The chapter on feats really highlights the difference between Pathfinder & Dungeons & Dragons 4e. As I've said before, feats in 4e are worthless. Banal plus ones or narrow conditionals with lukewarm effects. A total snoozefest, & an abandoned opportunity. Pathfinder instead shores up the decline of 3e's feats-- they are all a bunch of interesting character options. There is a whole type of feats called "critical feats" that modify your critical hits. Accursed Critical is a good example-- you crit something, & if you have bestow curse or major curse prepared or are able to cast it somehow, you get to cast it for free. Balanced & evocative as heck. There are other stand-outs-- "Moonlight Summons" modifies your summoned creatures so that they shed light as per light, are immune to sleep & confusion, & count as silver versus damage reduction. Gerd's character in the first Oubliette campaign would have totally taken that. Starlight Summons & Sunlight Summons do something similar, for cold iron & magic weapons, respectively, with varying perks. There are things like Painful Anchor, which does damage to an evil outsider when it tries to summon or teleport to another plane in your presence-- very, very conditional, so it does an actually decent amount of damage-- 4d8 plus your Charisma bonus. They are all just neat little quirks-- Witch Knife lets you use a dagger as an athamé, giving you a +1 to the DC of your spells, Reward of Life lets you get a backlash of healing yourself when you use Lay on Hands, that sort of thing.

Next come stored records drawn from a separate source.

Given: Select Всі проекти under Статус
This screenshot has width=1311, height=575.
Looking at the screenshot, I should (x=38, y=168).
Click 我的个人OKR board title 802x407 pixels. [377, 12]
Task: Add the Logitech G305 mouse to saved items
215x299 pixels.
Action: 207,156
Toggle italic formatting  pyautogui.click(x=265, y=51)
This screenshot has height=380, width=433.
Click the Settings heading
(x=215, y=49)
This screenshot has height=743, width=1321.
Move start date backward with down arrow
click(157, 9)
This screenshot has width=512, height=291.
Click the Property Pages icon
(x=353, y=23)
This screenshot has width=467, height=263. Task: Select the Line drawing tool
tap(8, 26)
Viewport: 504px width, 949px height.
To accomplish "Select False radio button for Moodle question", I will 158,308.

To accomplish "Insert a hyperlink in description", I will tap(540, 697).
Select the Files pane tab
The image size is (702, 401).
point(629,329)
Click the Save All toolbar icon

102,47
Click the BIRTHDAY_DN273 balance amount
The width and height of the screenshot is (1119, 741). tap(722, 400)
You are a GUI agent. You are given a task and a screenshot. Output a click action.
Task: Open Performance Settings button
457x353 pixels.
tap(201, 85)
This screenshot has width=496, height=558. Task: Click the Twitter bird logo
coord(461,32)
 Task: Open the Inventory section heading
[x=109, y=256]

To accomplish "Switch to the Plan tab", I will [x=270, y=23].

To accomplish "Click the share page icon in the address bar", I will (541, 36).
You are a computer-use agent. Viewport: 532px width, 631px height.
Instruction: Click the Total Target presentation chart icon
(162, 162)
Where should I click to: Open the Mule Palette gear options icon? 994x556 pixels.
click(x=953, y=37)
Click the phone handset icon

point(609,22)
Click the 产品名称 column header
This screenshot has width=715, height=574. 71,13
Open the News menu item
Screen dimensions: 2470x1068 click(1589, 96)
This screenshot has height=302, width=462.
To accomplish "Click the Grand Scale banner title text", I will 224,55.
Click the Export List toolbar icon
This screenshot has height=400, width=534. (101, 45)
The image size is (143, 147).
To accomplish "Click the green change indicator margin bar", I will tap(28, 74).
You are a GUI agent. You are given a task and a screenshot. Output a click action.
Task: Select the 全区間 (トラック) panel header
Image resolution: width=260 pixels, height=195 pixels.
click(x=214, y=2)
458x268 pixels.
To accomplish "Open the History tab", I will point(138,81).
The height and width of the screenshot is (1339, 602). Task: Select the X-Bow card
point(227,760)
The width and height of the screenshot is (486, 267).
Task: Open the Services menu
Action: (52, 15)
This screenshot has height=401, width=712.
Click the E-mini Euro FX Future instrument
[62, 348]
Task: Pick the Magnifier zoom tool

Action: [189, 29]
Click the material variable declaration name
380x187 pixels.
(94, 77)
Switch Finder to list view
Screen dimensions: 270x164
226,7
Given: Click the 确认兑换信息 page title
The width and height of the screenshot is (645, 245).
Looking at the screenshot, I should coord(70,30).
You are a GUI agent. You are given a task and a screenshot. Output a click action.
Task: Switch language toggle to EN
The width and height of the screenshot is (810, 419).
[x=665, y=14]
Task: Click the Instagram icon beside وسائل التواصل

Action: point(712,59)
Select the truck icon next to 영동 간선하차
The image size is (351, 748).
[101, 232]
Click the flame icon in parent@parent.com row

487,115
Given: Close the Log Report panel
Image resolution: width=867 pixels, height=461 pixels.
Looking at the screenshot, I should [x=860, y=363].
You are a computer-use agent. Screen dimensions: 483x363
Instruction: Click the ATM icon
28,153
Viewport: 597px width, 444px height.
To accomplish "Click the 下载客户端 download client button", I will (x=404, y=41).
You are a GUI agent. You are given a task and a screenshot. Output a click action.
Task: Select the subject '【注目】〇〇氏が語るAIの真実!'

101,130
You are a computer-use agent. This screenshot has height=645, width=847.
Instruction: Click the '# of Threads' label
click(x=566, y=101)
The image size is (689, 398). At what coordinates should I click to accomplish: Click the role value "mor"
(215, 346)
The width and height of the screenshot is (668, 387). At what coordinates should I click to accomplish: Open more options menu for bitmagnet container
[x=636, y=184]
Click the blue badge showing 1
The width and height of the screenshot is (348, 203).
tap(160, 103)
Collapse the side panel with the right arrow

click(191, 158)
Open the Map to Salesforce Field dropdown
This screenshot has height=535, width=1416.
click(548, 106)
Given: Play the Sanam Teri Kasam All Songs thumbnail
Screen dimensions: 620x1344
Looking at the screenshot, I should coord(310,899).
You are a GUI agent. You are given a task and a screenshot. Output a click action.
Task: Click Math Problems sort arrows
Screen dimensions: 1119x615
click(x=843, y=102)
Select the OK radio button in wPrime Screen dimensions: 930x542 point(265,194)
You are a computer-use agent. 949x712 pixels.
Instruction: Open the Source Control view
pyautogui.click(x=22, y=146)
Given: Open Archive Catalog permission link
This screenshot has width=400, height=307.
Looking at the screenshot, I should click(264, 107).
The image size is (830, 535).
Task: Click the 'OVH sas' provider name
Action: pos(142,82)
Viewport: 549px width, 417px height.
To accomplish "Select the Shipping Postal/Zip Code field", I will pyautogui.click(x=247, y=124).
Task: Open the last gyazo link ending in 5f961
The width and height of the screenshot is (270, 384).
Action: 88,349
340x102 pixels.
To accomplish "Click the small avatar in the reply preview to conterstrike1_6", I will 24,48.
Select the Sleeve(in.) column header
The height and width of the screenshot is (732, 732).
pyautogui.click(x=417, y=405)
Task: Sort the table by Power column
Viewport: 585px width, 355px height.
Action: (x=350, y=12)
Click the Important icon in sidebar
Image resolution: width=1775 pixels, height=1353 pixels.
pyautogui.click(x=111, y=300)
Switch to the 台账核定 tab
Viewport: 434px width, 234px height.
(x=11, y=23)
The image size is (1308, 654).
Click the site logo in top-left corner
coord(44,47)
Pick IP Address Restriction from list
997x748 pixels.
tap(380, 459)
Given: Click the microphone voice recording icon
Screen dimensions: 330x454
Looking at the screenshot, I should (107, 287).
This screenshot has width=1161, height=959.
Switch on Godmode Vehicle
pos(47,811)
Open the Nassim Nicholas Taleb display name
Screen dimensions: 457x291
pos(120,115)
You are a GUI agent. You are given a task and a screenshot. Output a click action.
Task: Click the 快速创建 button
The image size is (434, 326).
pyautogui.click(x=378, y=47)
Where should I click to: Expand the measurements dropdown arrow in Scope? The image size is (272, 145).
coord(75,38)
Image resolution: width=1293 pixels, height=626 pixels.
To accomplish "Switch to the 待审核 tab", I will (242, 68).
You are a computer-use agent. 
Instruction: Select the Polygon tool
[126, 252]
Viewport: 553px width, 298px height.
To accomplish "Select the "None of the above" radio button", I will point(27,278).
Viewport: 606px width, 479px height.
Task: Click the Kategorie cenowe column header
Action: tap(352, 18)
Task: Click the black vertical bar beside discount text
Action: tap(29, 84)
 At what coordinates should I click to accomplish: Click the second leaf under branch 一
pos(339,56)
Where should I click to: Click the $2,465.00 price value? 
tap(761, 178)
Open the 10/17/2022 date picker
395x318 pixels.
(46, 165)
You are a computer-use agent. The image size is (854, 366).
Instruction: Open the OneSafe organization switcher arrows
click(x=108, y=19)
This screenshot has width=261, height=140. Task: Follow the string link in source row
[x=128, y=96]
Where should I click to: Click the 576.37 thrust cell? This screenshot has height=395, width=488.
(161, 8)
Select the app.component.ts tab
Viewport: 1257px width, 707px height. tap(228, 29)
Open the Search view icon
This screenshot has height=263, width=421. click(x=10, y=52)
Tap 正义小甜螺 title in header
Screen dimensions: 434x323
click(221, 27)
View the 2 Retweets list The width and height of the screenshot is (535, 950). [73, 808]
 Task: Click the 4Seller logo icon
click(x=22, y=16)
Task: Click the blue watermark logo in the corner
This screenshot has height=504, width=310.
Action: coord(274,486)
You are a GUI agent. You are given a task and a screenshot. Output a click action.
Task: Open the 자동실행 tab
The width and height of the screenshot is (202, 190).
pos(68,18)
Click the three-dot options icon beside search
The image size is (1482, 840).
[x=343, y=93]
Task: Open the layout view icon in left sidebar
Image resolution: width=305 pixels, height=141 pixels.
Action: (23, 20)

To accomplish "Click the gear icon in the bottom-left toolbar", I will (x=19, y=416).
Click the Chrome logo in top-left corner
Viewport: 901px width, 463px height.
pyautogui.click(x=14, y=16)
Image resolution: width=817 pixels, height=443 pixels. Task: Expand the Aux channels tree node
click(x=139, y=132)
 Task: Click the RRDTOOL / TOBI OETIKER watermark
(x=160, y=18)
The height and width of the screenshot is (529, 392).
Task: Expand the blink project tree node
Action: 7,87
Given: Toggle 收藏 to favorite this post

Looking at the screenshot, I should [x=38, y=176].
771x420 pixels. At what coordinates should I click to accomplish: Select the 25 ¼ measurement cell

The next chapter-- thirty-some odd pages-- deal with "Words of Power." What the...what? Words of power are essentially a brand new magic system, much like how the old 3e Tome of Magic had new systems for binders, shadow mages & true namers. It is an ambitious attempt-- words of power attempts to break down spellcasting into various components, that a caster can use in different combinations to achieve the desired effect. Want a fireball? Try "burst fire blast." Make it "burst acid blast" & you've got an acidball, or "line fire blast" for a firebolt. I really like the impulse behind it...but I don't think it is a successful experiment. It isn't abstract enough, from what I can tell. The disclaimer suggests that bouts of "analysis paralysis" can arise, & I can really see that. There need to be fewer segments, with larger umbrellas. Mage: The Ascension had their ten spheres, & I'm not saying it needs to go that broad, but there are just too many words. I like the idea that adding words could add to the level-- "wall" versus "force wall" is a good example-- but I think things are broken down into too many discreet units, ultimately. I'd really be happy to hear some playtesting, though. & last but not least, Ultimate Magic closes with fiftyish pages of new spells-- for me mad monkeys, which summons a swarm of thieving monkeys, is the best of them, along with the create demiplane spells. I'm on the record as saying the only two decent 9th level spells in 3e were power word: kill & genesis, the latter of which is essentially a "create demiplane" spell.